Reported on the fricitonlessdata gitter channel. The symptom is that jobs created via the API (eg in try.goodtables.io or openspending.org/packager/provide-data are never finished, and the client keeps making requests to get an update until you get the following error:
Error: Reached Maximum Attempts
Looking at the pods and the logs, the following from the worker container points to the problem:
kubectl -n production logs goodtables-io-production-xxxxx-yyyy -c goodtables-worker -f
[2019-07-26 09:49:37,169: ERROR/MainProcess] Process 'ForkPoolWorker-1' pid:19 exited with 'signal 9 (SIGKILL)'
[2019-07-26 09:49:37,184: ERROR/MainProcess] Task handler raised error: WorkerLostError('Worker exited prematurely: signal 9 (SIGKILL).',)
Traceback (most recent call last):
File "/usr/local/lib/python3.5/site-packages/billiard/pool.py", line 1223, in mark_as_worker_lost
human_status(exitcode)),
billiard.exceptions.WorkerLostError: Worker exited prematurely: signal 9 (SIGKILL).
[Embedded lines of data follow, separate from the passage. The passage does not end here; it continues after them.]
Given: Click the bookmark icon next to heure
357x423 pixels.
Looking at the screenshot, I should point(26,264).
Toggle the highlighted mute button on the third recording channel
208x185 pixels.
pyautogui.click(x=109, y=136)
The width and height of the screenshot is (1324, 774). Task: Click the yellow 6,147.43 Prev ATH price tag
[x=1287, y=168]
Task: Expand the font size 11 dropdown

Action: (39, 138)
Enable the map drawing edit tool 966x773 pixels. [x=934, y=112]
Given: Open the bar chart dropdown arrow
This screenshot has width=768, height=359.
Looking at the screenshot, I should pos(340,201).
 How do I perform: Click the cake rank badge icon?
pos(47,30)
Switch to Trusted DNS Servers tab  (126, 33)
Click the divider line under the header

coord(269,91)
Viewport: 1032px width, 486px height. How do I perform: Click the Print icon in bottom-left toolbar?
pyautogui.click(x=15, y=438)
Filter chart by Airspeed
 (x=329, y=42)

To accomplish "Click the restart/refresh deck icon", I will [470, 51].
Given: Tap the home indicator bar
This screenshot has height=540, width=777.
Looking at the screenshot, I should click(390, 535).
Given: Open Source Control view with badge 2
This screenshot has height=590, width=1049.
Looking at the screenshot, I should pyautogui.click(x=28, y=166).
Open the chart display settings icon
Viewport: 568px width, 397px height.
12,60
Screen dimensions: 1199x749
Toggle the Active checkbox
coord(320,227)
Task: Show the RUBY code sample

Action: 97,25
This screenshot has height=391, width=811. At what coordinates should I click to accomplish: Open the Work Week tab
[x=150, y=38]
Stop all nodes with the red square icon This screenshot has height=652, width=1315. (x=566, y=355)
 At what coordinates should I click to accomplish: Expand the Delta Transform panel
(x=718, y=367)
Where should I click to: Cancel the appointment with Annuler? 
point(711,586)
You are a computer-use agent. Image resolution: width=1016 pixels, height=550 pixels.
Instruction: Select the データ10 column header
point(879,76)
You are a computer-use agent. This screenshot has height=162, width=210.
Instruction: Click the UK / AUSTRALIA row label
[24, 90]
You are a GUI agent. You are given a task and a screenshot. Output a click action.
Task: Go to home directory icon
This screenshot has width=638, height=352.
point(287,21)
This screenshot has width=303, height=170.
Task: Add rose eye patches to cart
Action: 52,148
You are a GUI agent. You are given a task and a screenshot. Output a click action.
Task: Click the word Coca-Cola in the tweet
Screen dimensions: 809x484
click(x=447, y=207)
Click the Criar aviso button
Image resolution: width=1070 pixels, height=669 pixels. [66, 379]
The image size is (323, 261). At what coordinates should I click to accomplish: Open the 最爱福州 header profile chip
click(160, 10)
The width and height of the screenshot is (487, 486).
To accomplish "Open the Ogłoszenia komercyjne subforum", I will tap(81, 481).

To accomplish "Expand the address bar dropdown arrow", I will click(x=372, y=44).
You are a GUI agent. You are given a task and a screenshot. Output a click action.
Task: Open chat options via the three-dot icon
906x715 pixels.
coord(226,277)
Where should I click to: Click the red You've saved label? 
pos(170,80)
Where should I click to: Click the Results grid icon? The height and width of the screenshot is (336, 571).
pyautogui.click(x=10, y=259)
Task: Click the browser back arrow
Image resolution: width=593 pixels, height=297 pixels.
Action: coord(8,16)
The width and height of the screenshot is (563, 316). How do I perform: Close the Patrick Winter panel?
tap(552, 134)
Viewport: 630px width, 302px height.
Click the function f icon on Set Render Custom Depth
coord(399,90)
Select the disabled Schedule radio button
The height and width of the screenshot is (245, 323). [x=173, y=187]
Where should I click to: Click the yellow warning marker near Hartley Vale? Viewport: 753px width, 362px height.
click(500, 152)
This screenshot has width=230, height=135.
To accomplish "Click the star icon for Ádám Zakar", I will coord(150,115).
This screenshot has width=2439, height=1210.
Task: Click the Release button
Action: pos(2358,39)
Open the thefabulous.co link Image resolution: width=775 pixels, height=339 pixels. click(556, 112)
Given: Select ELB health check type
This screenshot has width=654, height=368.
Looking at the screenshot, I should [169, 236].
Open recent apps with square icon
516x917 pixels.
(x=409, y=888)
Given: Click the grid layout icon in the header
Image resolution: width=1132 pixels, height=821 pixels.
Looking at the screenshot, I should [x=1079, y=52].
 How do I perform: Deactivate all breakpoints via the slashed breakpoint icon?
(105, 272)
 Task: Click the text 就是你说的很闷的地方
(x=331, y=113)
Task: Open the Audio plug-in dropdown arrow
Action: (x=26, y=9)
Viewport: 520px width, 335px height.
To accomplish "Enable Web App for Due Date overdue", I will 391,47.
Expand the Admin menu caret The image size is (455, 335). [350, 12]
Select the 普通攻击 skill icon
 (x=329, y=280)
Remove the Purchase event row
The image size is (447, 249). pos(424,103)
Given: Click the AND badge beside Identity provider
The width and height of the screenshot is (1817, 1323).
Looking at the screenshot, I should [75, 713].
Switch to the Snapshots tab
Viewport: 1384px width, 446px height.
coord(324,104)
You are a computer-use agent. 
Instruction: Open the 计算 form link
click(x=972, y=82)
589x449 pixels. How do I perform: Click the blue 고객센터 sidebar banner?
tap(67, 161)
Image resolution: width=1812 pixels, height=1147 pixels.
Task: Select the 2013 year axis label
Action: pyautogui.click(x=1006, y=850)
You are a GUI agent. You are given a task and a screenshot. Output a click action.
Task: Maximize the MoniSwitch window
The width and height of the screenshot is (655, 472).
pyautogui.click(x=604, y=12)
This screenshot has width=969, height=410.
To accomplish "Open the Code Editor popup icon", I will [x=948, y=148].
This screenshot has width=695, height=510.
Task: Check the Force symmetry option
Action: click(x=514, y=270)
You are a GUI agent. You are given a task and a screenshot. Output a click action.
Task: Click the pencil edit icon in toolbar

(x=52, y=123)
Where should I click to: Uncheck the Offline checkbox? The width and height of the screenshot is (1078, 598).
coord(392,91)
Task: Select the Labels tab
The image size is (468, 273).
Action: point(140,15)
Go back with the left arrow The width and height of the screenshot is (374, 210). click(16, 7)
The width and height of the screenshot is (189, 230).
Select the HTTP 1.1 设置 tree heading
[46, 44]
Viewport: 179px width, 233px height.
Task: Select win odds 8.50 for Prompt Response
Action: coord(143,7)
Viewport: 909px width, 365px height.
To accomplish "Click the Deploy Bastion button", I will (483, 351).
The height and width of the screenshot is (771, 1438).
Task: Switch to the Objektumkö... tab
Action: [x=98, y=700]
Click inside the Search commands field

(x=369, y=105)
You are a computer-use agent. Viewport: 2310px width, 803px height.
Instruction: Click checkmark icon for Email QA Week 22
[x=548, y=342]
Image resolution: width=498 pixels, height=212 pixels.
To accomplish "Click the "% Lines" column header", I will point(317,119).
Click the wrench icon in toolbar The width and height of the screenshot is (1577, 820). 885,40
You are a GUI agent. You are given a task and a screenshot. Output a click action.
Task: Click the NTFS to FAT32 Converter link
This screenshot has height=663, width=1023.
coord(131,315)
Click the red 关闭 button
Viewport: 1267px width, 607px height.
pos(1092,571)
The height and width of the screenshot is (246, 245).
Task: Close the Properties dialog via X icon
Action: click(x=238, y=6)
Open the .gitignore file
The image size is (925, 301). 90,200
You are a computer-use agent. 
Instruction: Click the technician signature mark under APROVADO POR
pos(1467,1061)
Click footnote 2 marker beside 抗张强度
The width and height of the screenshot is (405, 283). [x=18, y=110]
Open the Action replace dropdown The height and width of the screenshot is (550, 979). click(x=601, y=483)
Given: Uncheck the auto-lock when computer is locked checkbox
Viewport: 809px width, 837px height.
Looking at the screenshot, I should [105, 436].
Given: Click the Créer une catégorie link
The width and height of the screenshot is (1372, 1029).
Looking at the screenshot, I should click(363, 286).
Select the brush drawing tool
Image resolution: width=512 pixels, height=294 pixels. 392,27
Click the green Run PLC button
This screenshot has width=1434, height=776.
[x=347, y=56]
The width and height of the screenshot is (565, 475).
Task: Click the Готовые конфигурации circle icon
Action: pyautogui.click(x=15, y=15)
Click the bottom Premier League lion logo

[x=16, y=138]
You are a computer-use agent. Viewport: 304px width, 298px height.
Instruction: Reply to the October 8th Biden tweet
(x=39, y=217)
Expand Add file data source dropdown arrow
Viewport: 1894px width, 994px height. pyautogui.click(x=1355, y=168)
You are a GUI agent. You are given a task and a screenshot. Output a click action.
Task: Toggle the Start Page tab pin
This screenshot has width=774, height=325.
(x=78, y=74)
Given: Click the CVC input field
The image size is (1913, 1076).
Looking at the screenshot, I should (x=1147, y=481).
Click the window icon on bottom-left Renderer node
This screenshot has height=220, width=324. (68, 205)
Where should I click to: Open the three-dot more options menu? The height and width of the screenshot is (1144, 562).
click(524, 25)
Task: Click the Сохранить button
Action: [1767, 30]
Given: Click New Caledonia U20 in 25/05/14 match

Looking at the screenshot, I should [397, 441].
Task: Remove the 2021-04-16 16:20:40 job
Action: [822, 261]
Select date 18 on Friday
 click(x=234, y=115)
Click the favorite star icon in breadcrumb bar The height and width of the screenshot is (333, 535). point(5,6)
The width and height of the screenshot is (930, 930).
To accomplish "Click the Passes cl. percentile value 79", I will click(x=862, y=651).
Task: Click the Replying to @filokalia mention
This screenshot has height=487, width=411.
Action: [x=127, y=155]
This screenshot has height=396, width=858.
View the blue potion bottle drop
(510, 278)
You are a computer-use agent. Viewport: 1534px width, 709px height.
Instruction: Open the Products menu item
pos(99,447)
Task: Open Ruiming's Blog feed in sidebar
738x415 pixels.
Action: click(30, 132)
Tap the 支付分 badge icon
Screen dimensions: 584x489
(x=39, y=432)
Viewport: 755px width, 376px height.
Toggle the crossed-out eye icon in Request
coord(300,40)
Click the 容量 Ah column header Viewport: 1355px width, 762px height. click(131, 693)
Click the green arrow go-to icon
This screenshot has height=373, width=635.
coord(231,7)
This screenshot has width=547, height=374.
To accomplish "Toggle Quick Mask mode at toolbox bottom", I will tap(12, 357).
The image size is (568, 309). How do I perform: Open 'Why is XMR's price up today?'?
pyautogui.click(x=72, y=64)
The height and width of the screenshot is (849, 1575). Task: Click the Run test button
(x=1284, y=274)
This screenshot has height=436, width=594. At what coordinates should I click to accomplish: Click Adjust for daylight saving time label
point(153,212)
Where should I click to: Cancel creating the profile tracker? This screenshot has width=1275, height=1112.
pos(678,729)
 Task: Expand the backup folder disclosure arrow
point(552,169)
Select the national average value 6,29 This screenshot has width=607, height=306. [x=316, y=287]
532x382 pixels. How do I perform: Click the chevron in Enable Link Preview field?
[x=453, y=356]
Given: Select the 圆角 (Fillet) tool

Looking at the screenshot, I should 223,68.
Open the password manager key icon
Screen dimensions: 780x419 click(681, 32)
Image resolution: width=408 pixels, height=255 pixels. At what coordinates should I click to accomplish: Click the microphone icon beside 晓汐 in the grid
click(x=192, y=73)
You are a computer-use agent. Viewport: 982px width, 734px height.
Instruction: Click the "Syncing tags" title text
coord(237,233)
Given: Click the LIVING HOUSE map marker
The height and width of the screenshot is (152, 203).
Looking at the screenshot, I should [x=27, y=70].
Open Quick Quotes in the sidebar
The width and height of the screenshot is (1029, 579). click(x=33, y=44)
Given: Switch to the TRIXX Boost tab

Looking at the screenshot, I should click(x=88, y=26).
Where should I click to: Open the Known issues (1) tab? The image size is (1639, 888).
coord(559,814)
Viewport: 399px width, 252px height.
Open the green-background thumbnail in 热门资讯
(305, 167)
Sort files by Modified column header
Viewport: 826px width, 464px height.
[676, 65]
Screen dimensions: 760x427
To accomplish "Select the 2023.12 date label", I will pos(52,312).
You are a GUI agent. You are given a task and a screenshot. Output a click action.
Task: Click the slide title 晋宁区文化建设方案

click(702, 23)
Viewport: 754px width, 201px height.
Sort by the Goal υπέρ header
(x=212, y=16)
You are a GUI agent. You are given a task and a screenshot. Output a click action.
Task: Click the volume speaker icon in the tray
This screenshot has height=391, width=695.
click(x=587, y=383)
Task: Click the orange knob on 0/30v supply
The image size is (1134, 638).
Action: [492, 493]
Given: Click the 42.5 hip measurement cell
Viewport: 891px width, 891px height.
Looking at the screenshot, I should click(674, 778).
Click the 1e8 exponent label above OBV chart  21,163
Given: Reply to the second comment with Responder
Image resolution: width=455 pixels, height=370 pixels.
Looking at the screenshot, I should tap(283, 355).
[2019-07-26 09:50:34,453: ERROR/ForkPoolWorker-6] There was an error setting the GitHub status: https://api.github.com/repos/bzg/data-codes-sources-fr/statuses/42f134bb64848b2df3e0318822805fc24b45afd1 {"message":"Not Found","documentation_url":"https://developer.github.com/v3/repos/statuses/#create-a-status"} 406 success
[2019-07-26 09:52:53,348: ERROR/MainProcess] Process 'ForkPoolWorker-6' pid:566 exited with 'signal 9 (SIGKILL)'
[2019-07-26 09:52:53,362: ERROR/MainProcess] Task handler raised error: WorkerLostError('Worker exited prematurely: signal 9 (SIGKILL).',)
Traceback (most recent call last):
File "/usr/local/lib/python3.5/site-packages/billiard/pool.py", line 1223, in mark_as_worker_lost
human_status(exitcode)),
billiard.exceptions.WorkerLostError: Worker exited prematurely: signal 9 (SIGKILL).
^[[A[2019-07-26 10:17:58,438: WARNING/MainProcess] consumer: Connection to broker lost. Trying to re-establish the connection...
Traceback (most recent call last):
File "/usr/local/lib/python3.5/site-packages/redis/connection.py", line 129, in _read_from_socket
raise socket.error(SERVER_CLOSED_CONNECTION_ERROR)
OSError: Connection closed by server.
During handling of the above exception, another exception occurred:
Traceback (most recent call last):
File "/usr/local/lib/python3.5/site-packages/redis/client.py", line 2165, in _execute
return command(*args)
File "/usr/local/lib/python3.5/site-packages/redis/connection.py", line 577, in read_response
response = self._parser.read_response()
File "/usr/local/lib/python3.5/site-packages/redis/connection.py", line 238, in read_response
response = self._buffer.readline()
File "/usr/local/lib/python3.5/site-packages/redis/connection.py", line 168, in readline
self._read_from_socket()
File "/usr/local/lib/python3.5/site-packages/redis/connection.py", line 143, in _read_from_socket
(e.args,))
redis.exceptions.ConnectionError: Error while reading from socket: ('Connection closed by server.',)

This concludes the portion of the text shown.